Spacecraft properties
- Launch mass: 372 kg (820 lb)

Start of mission
- Launch date: 3 June 2017, 21:07:38 UTC
- Rocket: Falcon 9 Full Thrust, B1035.1
- Launch site: Kennedy Space Center, LC-39A
- Contractor: SpaceX

Orbital parameters
- Reference system: Geocentric orbit
- Regime: Low Earth orbit
- Perigee altitude: 402 km (250 mi)
- Apogee altitude: 407 km (253 mi)
- Inclination: 51.64°
- Period: 92.66 minutes

Instruments
- X-ray Timing Instrument (XTI)

= Neutron Star Interior Composition Explorer =

NASA telescope on International Space Station

The Neutron Star Interior Composition Explorer (NICER) is a NASA telescope on the International Space Station, designed and dedicated to the study of the extraordinary gravitational, electromagnetic, and nuclear physics environments embodied by neutron stars, exploring the exotic states of matter where density and pressure are higher than in atomic nuclei. As part of NASA's Explorer program, NICER enabled rotation-resolved spectroscopy of the thermal and non-thermal emissions of neutron stars in the soft X-ray (0.2–12 keV) band with unprecedented sensitivity, probing interior structure, the origins of dynamic phenomena, and the mechanisms that underlie the most powerful cosmic particle accelerators known. NICER achieved these goals by deploying, following the launch, and activation of X-ray timing and spectroscopy instruments. NICER was selected by NASA to proceed to formulation phase in April 2013.

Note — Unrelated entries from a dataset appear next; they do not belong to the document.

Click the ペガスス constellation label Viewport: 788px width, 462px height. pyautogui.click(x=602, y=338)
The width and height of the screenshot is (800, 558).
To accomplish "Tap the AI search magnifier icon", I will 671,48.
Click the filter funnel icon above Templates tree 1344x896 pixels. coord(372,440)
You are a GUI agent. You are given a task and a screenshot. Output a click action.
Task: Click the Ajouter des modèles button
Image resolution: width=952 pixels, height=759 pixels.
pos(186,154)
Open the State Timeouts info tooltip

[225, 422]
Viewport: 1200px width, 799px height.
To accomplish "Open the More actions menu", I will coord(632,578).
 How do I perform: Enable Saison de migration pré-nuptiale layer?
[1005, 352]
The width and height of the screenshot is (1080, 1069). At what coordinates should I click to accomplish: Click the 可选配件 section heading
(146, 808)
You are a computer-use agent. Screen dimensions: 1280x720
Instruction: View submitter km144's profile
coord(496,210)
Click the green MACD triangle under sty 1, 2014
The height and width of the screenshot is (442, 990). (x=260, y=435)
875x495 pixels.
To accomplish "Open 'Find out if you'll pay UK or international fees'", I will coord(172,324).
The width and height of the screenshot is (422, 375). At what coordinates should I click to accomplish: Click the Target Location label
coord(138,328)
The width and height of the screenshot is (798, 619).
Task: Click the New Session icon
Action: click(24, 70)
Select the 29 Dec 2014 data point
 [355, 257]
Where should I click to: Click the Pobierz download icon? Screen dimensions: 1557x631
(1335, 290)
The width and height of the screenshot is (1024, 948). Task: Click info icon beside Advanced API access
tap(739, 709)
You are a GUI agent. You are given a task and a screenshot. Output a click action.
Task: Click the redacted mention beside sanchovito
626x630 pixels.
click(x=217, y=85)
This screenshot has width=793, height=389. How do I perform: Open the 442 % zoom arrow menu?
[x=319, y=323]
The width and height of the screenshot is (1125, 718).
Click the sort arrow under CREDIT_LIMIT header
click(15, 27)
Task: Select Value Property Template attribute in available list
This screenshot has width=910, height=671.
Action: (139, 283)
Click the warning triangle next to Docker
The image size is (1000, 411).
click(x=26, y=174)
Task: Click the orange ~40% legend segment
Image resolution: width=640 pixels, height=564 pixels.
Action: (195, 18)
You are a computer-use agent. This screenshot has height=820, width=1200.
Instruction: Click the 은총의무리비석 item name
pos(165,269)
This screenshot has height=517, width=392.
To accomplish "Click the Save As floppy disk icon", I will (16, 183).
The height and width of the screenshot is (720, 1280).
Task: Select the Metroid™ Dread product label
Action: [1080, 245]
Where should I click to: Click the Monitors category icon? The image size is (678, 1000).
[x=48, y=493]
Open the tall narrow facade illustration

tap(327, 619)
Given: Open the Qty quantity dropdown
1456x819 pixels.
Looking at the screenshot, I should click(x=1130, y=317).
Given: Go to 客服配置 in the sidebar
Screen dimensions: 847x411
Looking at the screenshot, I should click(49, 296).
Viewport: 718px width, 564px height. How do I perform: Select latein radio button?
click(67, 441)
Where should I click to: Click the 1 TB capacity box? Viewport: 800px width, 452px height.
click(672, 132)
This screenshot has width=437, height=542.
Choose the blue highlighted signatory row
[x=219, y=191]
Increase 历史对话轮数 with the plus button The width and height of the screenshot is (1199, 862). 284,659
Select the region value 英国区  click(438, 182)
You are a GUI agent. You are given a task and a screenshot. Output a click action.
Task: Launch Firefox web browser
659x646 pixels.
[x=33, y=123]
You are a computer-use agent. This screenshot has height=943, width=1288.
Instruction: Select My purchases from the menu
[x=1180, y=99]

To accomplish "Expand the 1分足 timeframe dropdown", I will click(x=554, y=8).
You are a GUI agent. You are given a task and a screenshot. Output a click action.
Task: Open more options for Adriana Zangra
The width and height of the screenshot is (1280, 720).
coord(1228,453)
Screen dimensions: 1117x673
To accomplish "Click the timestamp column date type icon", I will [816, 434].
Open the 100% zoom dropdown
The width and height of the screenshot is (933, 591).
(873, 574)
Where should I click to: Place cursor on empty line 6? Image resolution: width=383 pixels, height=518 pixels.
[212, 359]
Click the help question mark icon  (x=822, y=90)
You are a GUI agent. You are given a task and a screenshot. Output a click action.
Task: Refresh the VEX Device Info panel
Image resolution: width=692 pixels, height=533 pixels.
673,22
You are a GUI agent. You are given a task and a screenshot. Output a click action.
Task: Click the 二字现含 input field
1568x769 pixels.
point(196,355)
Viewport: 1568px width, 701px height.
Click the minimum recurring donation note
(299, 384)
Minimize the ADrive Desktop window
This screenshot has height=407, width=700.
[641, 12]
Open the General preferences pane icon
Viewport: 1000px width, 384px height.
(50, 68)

NICER-SEXTANT uses the same instrument to test X-ray timing for positioning and navigation, and MXS is a test of X-ray timing communication. In January 2018, X-ray navigation was demonstrated using NICER on ISS.

In May 2023, NICER's thermal shields developed a leak that allowed stray light to enter the telescope. A repair kit containing specialized patches was delivered to the station by the Cygnus NG-21 resupply mission in August 2024, and were applied by Nick Hague in a January 16, 2025 spacewalk.

The NICER team suspended science observations on June 17, 2025 due to an issue with the motor used to point the telescope.

== Launch ==
By May 2015, NICER was on track for a 2016 launch, having passed its critical design review (CDR) and resolved an issue with the power being supplied by the ISS. Following the loss of SpaceX CRS-7 in June 2015, which delayed future missions by several months, NICER was finally launched on 3 June 2017, with the SpaceX CRS-11 ISS resupply mission aboard a Falcon 9 v1.2 launch vehicle.

== Science instrument ==
NICER's primary science instrument, called the X-ray Timing Instrument (XTI), is an array of 56 X-ray photon detectors. These detectors record the energies of the collected photons as well as their time of arrival. A Global Positioning System (GPS) receiver enables accurate timing and positioning measurements. X-ray photons can be time-tagged with a precision of less than 300 ns. In August 2022 a fast X-ray follow-up observation program was started with the MAXI instrument named "OHMAN (On-orbit Hookup of MAXI and NICER)" to detect sudden bursts in X-ray phenomena.

During each ISS orbit, NICER will observe two to four targets. Gimbaling and a star tracker allow NICER to track specific targets while collecting science data. In order to achieve its science objectives, NICER will take over 15 million seconds of exposures over an 18-month period.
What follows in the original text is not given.